Discrepancies between the registry of property and the catastro

25 de May de 20180

In Spain real estate (land, buildings, housing, premises), are usually registered in two different registers, the Land Registry and the Cadastre.

The Land Registry is a public service organized in public offices in towns and cities, whose purpose is to provide security in the real estate market, since it includes all the relevant information about the farm: description, owner and loads that weigh on they. Registration in the Land Registry is not mandatory.

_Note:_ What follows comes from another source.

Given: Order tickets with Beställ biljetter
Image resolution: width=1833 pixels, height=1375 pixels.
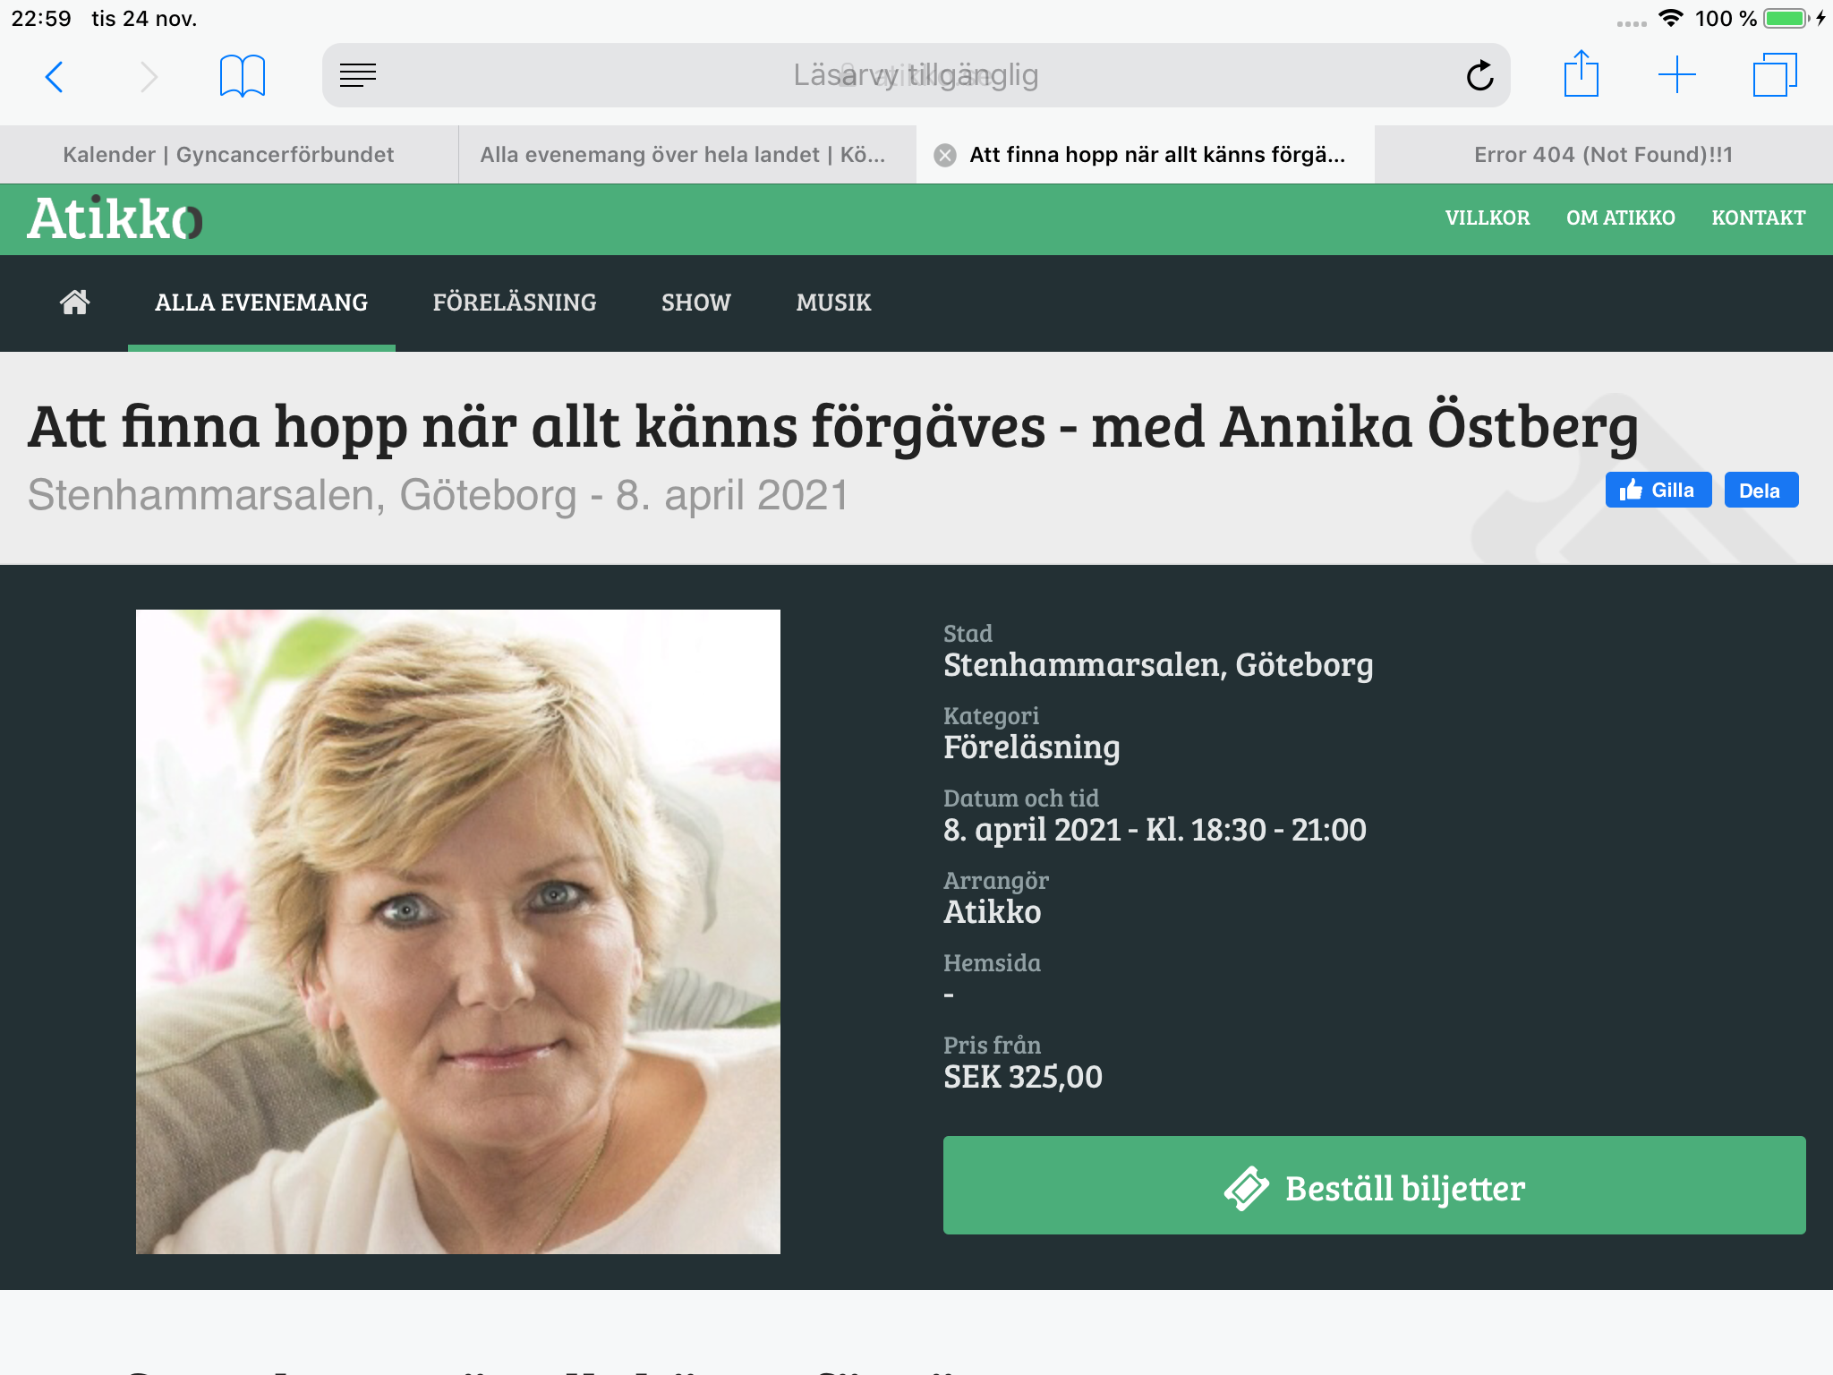Looking at the screenshot, I should 1374,1185.
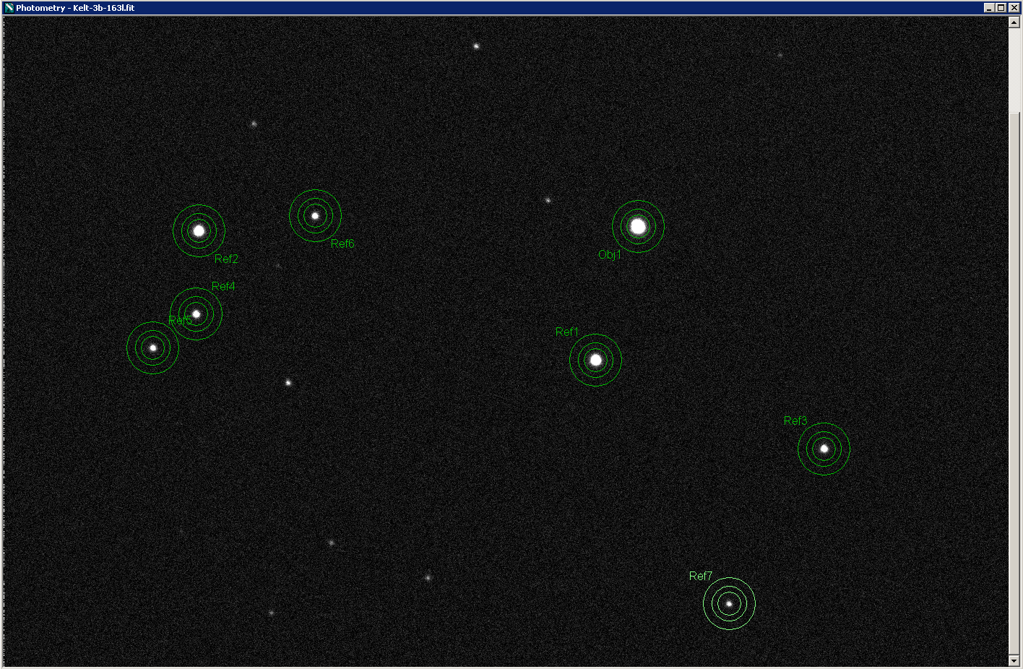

On the contrary, the Cadastre is an administrative register, dependent on the Ministry of Finance in which real estate is described. The cadastral description includes its physical, legal and economic characteristics, among which are its location, cadastral reference, area, use, cultivation, graphic representation, cadastral value and cadastral titleholder. Its purpose is basically to provide the tax administration with the necessary information for the purpose of collecting local taxes; For this reason, the registration of the properties in the Cadastre is mandatory.

It is common for both records to present discrepancies in relation to the same farm, in terms of location, boundaries, surface, volume, owner, etc.

These discrepancies generate legal uncertainty that may be the cause of loss of sales opportunities, or delays in the signing of operations that imply a price reduction.

In order to avoid the problems that these differences usually generate, when identifying and defining the property perfectly, Law 13/2015 was enacted to reform the Mortgage Law, whose objective is to achieve full legal security through the harmonization of the Land Registry and Cadastre, so that the information offered by both institutions is consistent.

This law obliges property owners to register farms or perform land reorganization operations (grouping, segregation, grouping, urban planning), to coordinate the identification of the properties in the Cadastre and the Land Registry.

On the other hand, the owner of the property can also voluntarily call for coordination, with the aim of re-establishing the agreement of data between both registers and thus achieve the perfect identification of the property. There are several mechanisms for this, depending on the discrepancy, among others:

  1. The registration of the georeferenced graphic representation of the farm and its coordination with the Cadastre.
  2. The registry demarcation of the farm.
  3. The rectification of its description.
  4. Registration of plantations, buildings, facilities and other improvements incorporated into the farm.
  5. The file of resumption of the successive tract interrupted.
  6. The procedure of rectification of double or multiple registration.
  7. The record of release of charges or charges extinguished by prescription, expiration or non-use.

Adopting this prevention even though there is no imminent intention to transmit the farm, will generate greater legal certainty which, in turn, will allow greater agility in a future eventual transmission.